In this series of blog posts, we are asking the students honoured in this year's UNHCR Award for Statelessness Research about their experiences studying the phenomenon on statelessness and their research findings. Third in the series is Ms. Maria Jose Recalde Vela whose thesis How can identity assert a claim to citizenship? In search of a safeguard against statelessness from a legal and socio-psychological perspective.  submitted in completion of the Liberal Arts Programme at Tilburg University (the Netherlands), was chosen by the Jury as the Best Research in the Graduate Category.


Could you summarise, in 2 or 3 sentences, what your research was about?
My research was about exploring how a person’s identity develops in relation to the place and groups a person is influenced by (such as the place one grows up in and the society one grows up around) and whether this identity can somehow be used as a safeguard against statelessness.

What first got you interested in the problem of statelessness?

## [DIRECTIONS]
[1] According to the statelessness interview, at which university was Maria Jose Recalde Vela's thesis submitted?
[2] From the statelessness interview, list every sentence or title that ends in a question mark.

## [RAW DATA]
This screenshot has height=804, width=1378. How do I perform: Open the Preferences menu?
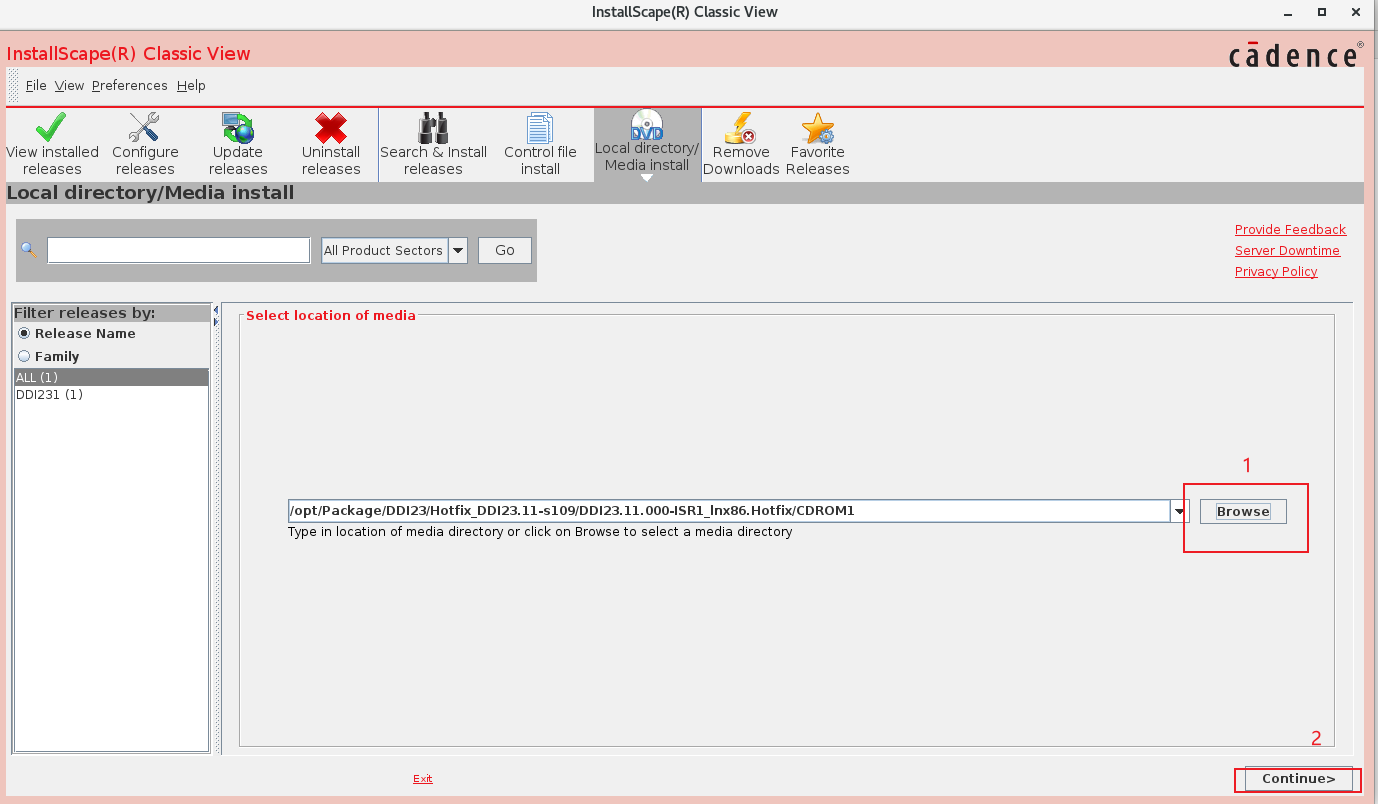(129, 86)

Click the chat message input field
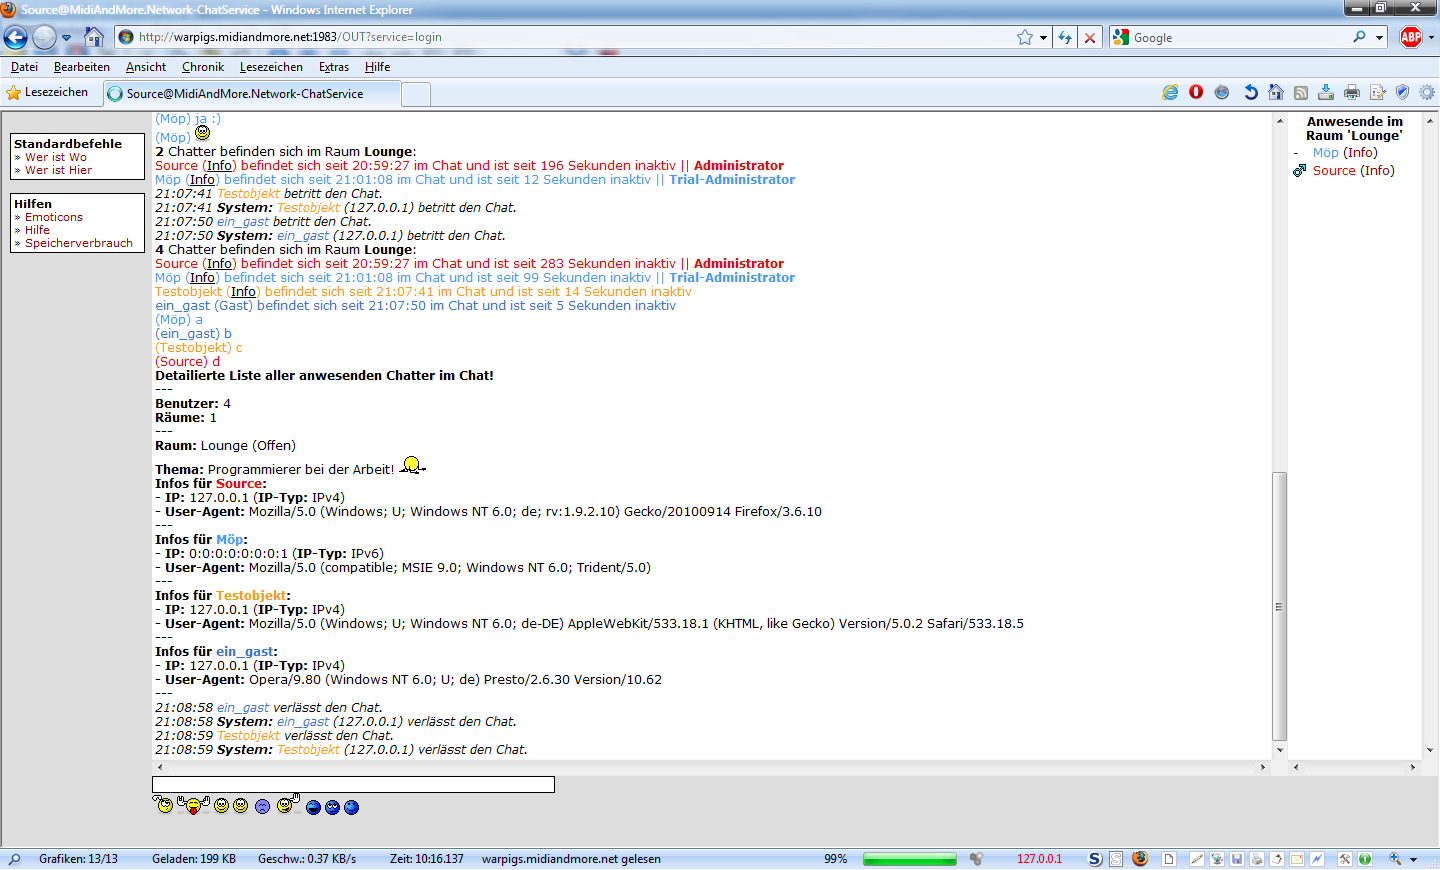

## [ANSWERS TO THE PROBLEMS]
[1] Tilburg University, in the Netherlands.

[2]
- How can identity assert a claim to citizenship?
- Could you summarise, in 2 or 3 sentences, what your research was about?
- What first got you interested in the problem of statelessness?